Coventry University specialists expose the risk of public wi-fi
CYBER security experts at Coventry University have helped to expose the risks of connecting to public Wi-Fi.
Dr Siraj Shaikh and Madeline Cheah – both specialists in cyber security based in the university’s Centre for Mobility and Transport – were drafted in by the BBC to help with an experiment.
The academics were asked to simulate what is known as a ‘man-in-the-middle’ attack and the exercise was filmed as one of the features on the corporation’s Inside Out West Midlands programme.
The duo created a rogue access point disguised as a public Wi-Fi hotspot in the BBC’s offices in Birmingham’s Mailbox.
Volunteering members of the public – who were asked not to use any genuine personal information or passwords – were provided with tablets and smartphones and asked to connect to the hotspot, entering details through a bogus Wi-Fi login page which had been set up as part of the experiment.
The network was not connected to the internet for security reasons – meaning no real websites could be accessed – but Ms Cheah, who was posing as one of the volunteers, was able to intercept all the data which was requested through the bogus login page, as well as details like the type of device and its IP address.
The simulated attack was made possible with the use of a simple device the size of a smartphone, which is used by professional security analysts and enables a user to read and capture traffic over a network.
Although the only data being intercepted in the experiment was fictional, the academics said that in the wrong hands, such technology could be used to access a person’s private and personal details without them knowing about it.
Dr Shaikh, reader in cyber security at Coventry University, said: “In today’s connected world we’re all very accustomed to having Wi-Fi access at our fingertips wherever we go, whether that’s in a restaurant, on the bus, or while we’re waiting in an airport. Unfortunately the convenience of it often trumps any security concerns we may have, and this has led us into bad habits.

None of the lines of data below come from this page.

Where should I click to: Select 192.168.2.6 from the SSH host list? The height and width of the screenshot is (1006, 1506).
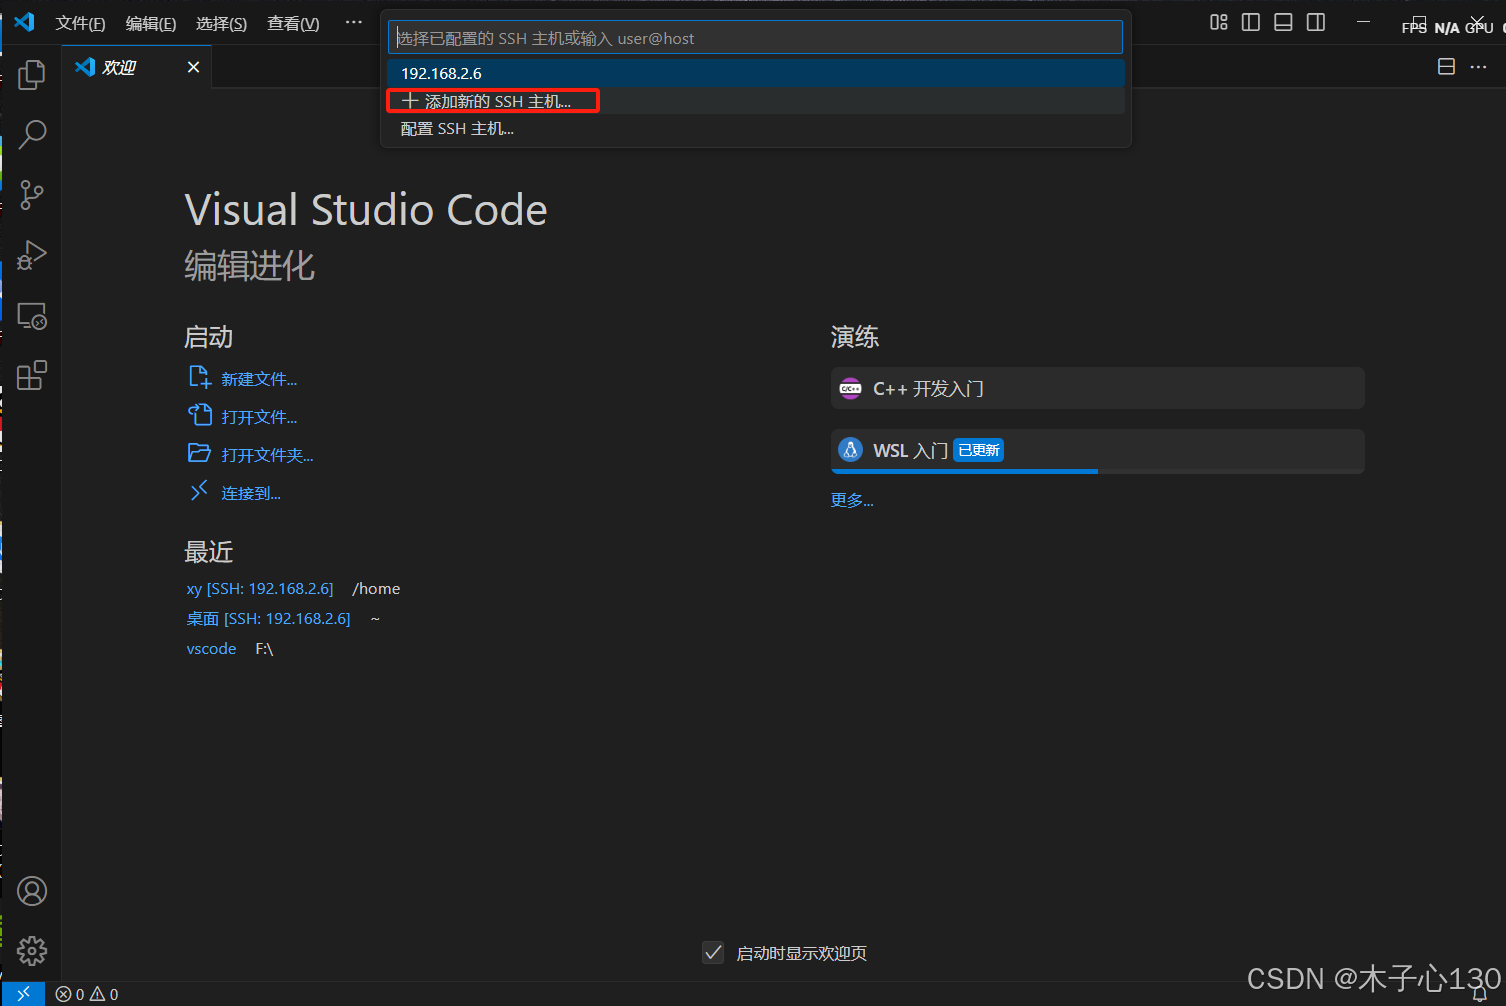point(441,73)
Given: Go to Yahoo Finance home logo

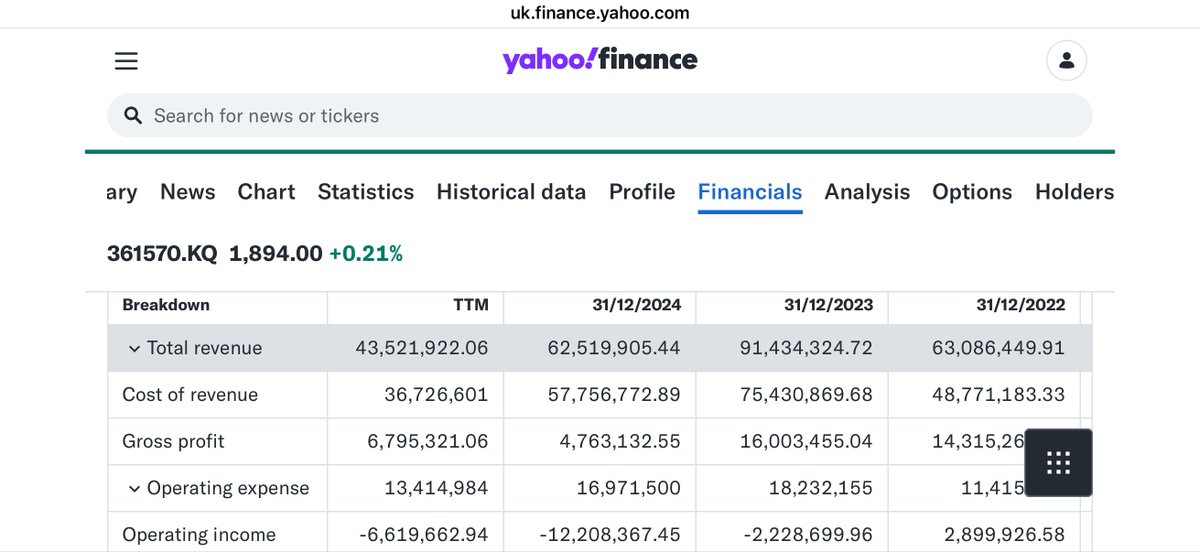Looking at the screenshot, I should click(x=600, y=61).
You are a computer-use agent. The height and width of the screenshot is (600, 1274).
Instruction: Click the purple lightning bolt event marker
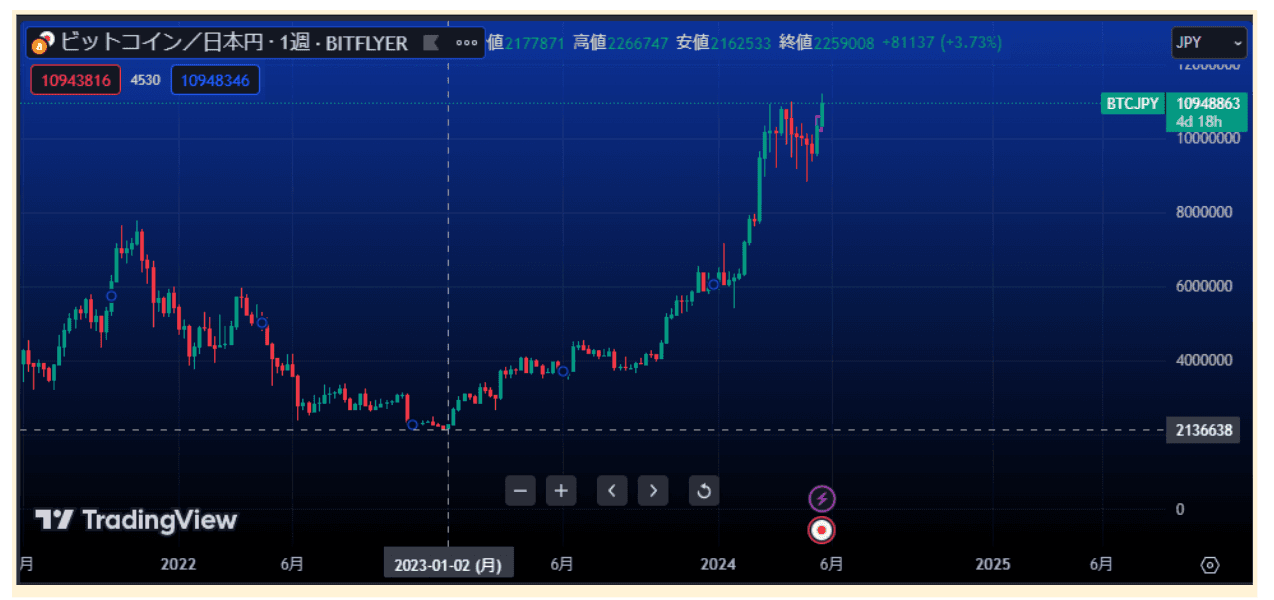[822, 498]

“This experiment by the BBC to raise awareness is important and timely, and we were keen to take part to help people understand just how vigilant they need to be to avoid falling victim to this kind of security breach. There are around 270,000 Wi-Fi hotspots in the UK, so they’re an easy target for criminals. Our experiment was tightly controlled to ensure we were acting ethically and legally, but somebody with malicious intentions could go a lot further.”